# It's all gone...Everthing..gone.....



## Xiahko (Feb 24, 2010)

Just like that... Gone...
ABC News - Japan Earthquake: before and after

I can't believe I use to reside in Chiba.... So close to where the gas facility exploded.

I still have family over there. My friends parents are still missing.

Please pray for them. I can't eve imagine. It's like a bad dream. Can I wake up now?

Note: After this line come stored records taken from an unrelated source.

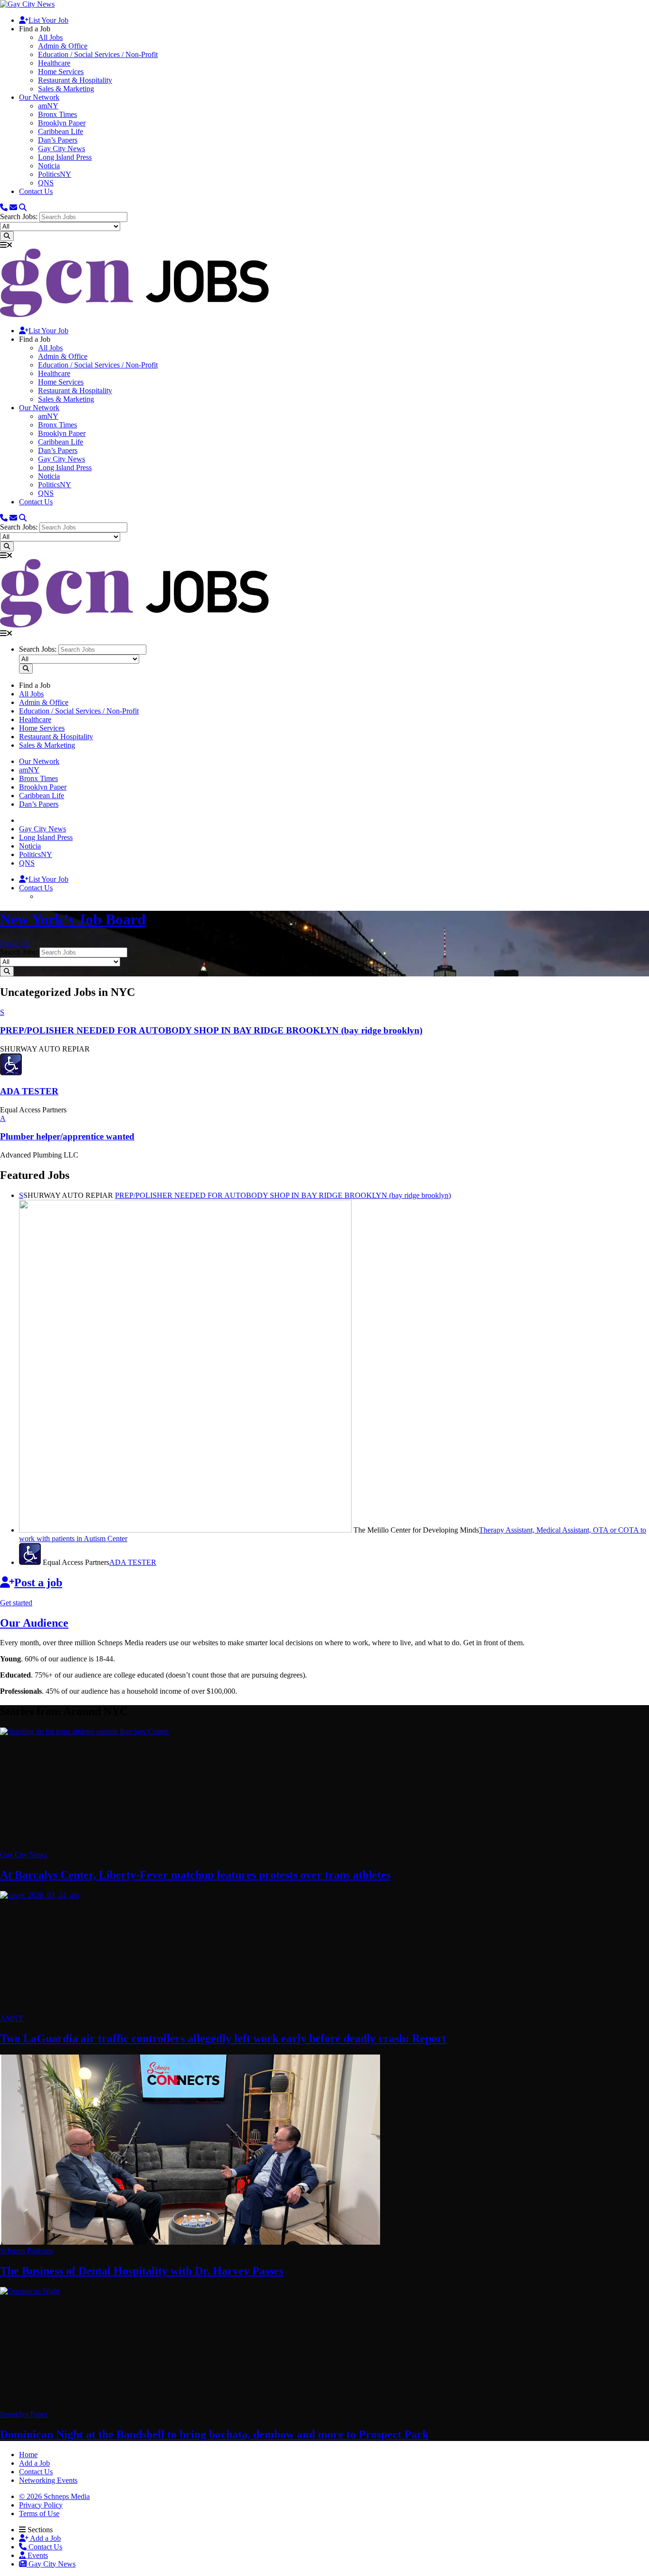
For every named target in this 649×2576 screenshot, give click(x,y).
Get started (16, 1603)
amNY (48, 106)
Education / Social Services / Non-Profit (98, 54)
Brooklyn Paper (62, 123)
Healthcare (54, 63)
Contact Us (36, 191)
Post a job (38, 1582)
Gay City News (61, 149)
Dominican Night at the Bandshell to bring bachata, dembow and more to (214, 2434)
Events (37, 2555)
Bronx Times (57, 114)
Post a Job (15, 943)
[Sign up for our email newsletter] (13, 207)
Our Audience (34, 1623)
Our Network (39, 97)
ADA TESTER (132, 1562)
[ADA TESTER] (11, 1073)
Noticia (49, 166)
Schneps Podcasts (26, 2251)
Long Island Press (65, 157)
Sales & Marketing (66, 89)
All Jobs (50, 37)
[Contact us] (4, 207)
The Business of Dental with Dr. (141, 2271)
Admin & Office (62, 46)
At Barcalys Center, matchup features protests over (195, 1875)
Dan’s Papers (57, 140)
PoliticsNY (54, 174)
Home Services (61, 72)
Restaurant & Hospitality (75, 80)
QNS (46, 183)
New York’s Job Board (73, 919)
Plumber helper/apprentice (67, 1136)
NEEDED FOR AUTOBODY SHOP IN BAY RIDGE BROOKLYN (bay (211, 1030)
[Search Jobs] (7, 236)
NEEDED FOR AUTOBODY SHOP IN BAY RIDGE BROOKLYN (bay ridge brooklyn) (283, 1195)
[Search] (23, 207)
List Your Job (48, 20)
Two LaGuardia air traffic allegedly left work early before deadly (223, 2038)
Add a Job (45, 2538)
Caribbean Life (60, 131)
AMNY (12, 2018)
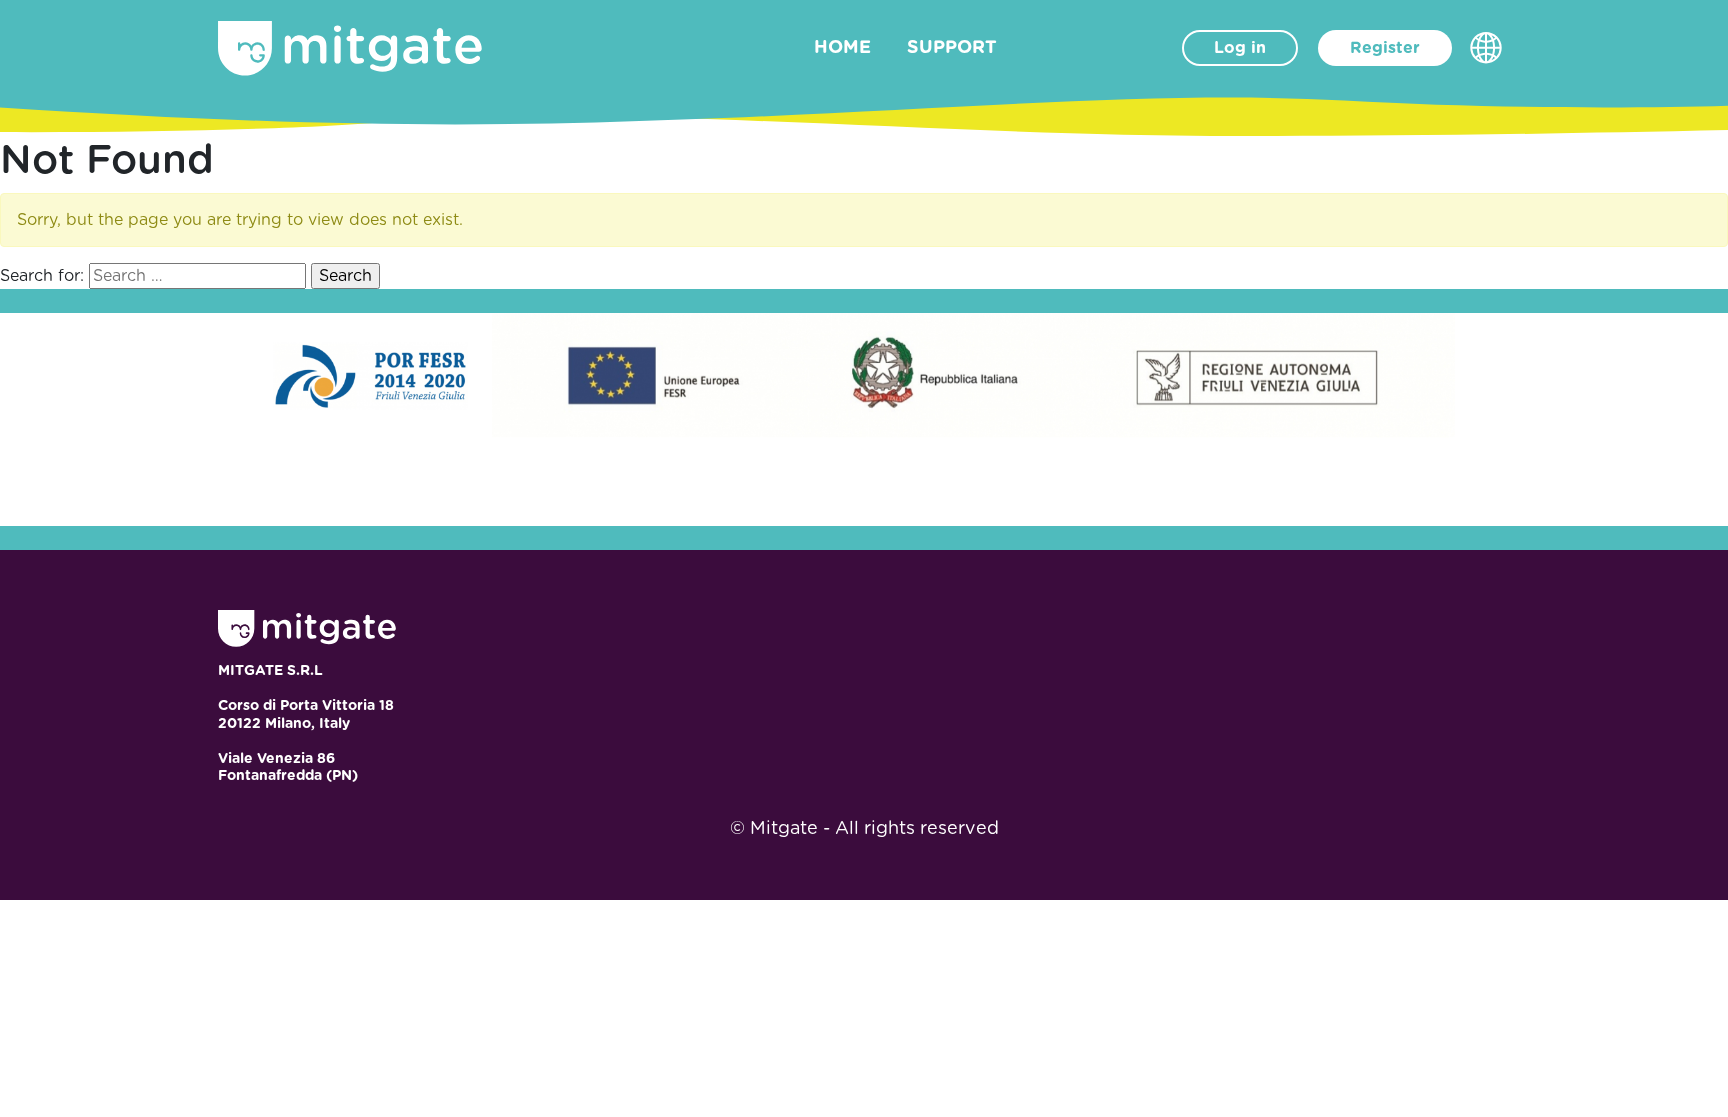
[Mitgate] (350, 48)
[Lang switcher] (1486, 48)
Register (1385, 48)
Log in (1240, 48)
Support (952, 48)
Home (842, 48)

The pictures,remind me of an end of the world movie.


----------



## pitbullmamanatl (Jun 1, 2010)

((((((((((HUGS))))))))))))) So glad you weren't there when it happened though girl!


----------



## 9361 (Jun 25, 2009)

God this is horrible.


----------



## Black Rabbit (Nov 14, 2009)

I'm so sorry (hugs)


----------



## aus_staffy (Nov 10, 2009)

I can't imagine the worry you must have at the moment. I really hope your family and friends are OK.


----------



## dixieland (Aug 14, 2009)

Thoughts and prayors going out to you,your friends and your family


----------



## Blue_Nose_Bella (Jan 16, 2011)

So sorry.....my heart aches for the people of Japan. My prayers are with you and everyone affected. All these natural disasters are scary.


----------



## ames (Jun 6, 2010)

That is horrible, terrible news. I hope you hear something soon and I am so sorry for the loss of your country. I could not imagine, it seems to unreal and I can;t seem to stop looking at the coverage and wondering and hoping more people turn up who have been missing


----------



## circlemkennels (Aug 29, 2010)

that is so aweful!! i couldnt imagine what everyone over there is going through!! My prayers are with everyone!


----------



## Xiahko (Feb 24, 2010)

Thanks everyone! I heard from my friend. She is ok.
However, my other friends parents are still missing. They lived in Sendai,which was hit by the Tsunami.
Please pray for their safety.


----------



## Firehazard (Dec 4, 2009)

Im sorry for your loss.. . I've ignored this for a couple of days because I've been totally distraught and there nothing that can be done, and its somebody's fault(the people who tell us how to live)... I don't know you, but I love you :hug: May your year be full of life and reasons to live, peace and blessings be upon you. No way to prepare for this... Im sorry I have family in HI and thus ties to Japan.


----------